The fraud of pluralism
It should be obvious that in the modern world there’s no such thing as a pluralistic society. After all, life today is marked by comprehensiveness, pervasiveness and complexity of social cooperation, and those things require common habits, understandings and beliefs. Further, modern modes of production, exchange and regulation depend on standardization. The present day is therefore distinguished by universal all-pervasive centralized institutions that inculcate the qualities of mind and spirit that rationalized organizations need. Children are raised by educational and childcare bureaucracies and by mass-market pop entertainment. Politics and culture have been absorbed by television — whatever isn’t in the mass media didn’t happen. And the uniformity of outlook in modern professionalized educational, cultural and media bureaucracies is notorious.
These are familiar topics, but their obvious relevance to “pluralism” is ignored. Current discussions of “pluralism,” “diversity,” “tolerance” and the like make a common point: the things like religion and ethnic culture that are permitted to be plural, diverse or whatever must be given absolutely equal respect. To do otherwise would be an attack on those who identify with such things and find them of fundamental value. Pluralism thus claims to be a recognition of the importance of religion and the like, and of the legitimacy of attachments to it.
The truth, of course, is the opposite. Things that differ can be guaranteed equal status only if the differences don’t matter. To guarantee the equality of religions and cultures that differ radically is to insist that religion and culture be made irrelevant to everything of public importance. Since man is a social animal, and since the modern state claims responsibility for all aspects of human well-being, insistence on the equality of all religions and cultures is insistence on their practical abolition. The modern “pluralistic” and “tolerant” society is therefore the supremely unitary, intolerant and inhuman society, in which nothing other than formal public bureaucratic and market institutions are permitted to have any connection to the common concerns of life. Other things can’t be social institutions at all but only private practices and tastes in which a man can indulge only to the extent no-one else is affected.

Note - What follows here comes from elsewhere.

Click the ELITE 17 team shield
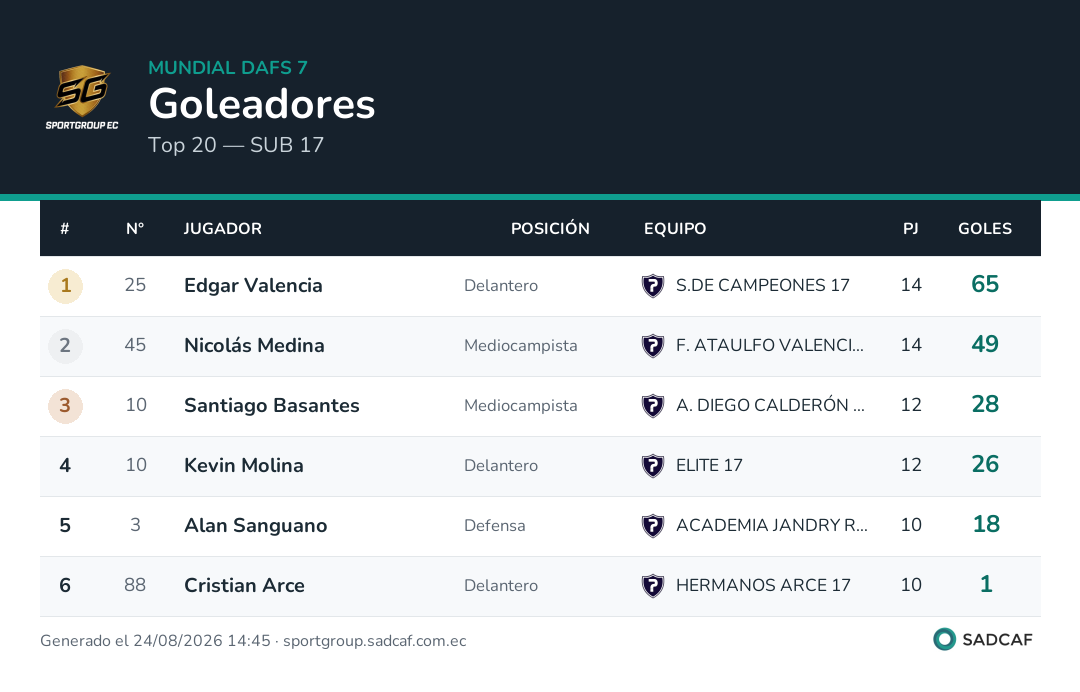1080x692 pixels. pyautogui.click(x=652, y=465)
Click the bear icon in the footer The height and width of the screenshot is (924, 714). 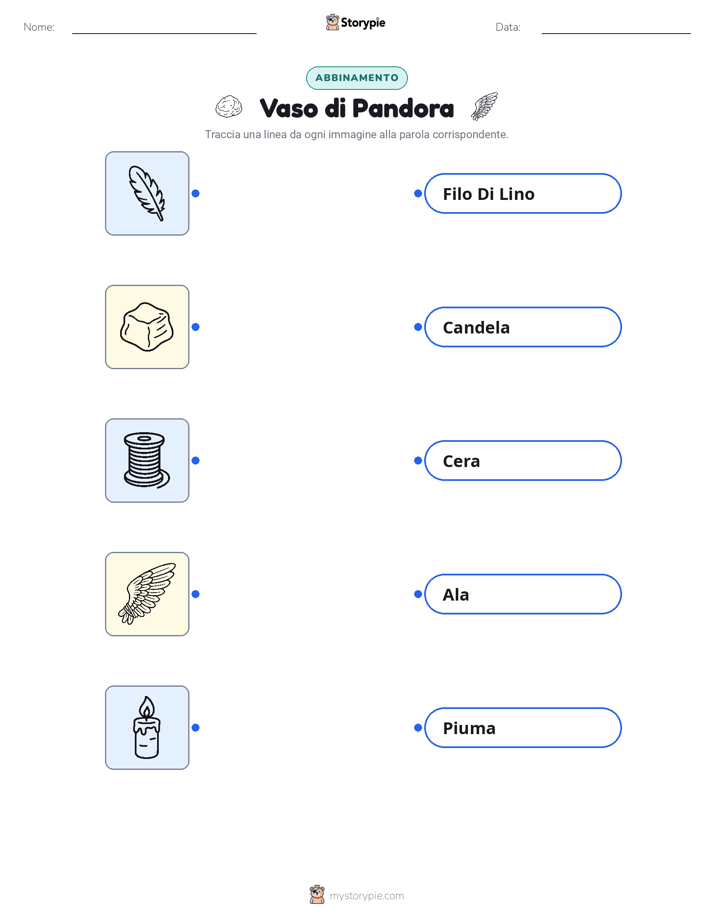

Those who puzzle over the role of religion, culture or what not in a pluralistic society don’t understand the issues. A “pluralistic” society, like every other, has a comprehensive understanding of the world and human life to which it demands assent. Comprehensive campaigns to change how people act, think and feel are therefore a distinctive feature of societies that call themselves pluralistic. “Pluralism” only applies to some things, to the things that it intends to destroy as significant public institutions. It does not include, for example, equal respect for official views and for traditional ethnic attachments, views regarding sex and the sexes, or understandings of the relation between God and society. The latter are simply suppressed, through means that increasingly include direct application of criminal law.
To accept the rules of this game except opportunistically is to lose already. Any hopeful conservatism must start by debunking
the pretensions of pluralism. For example, it should steadily debunk the notions that “hate” is hate and “equal freedom” equal
or free. It should insist that “pluralism”, as equal suppression of the things said to be plural in favor of a
unitary principle, is not pluralistic at all. And it must offer an alternative — a decentralized and somewhat haphazard order
of things that accepts tradition and the transcendent — and show why the alternative is less oppressive with respect to the
things people care about than what we have now. It is no longer sufficient to attempt to work with the status quo. In a
radicalized world, conservatism must seize the high ground and itself become radical.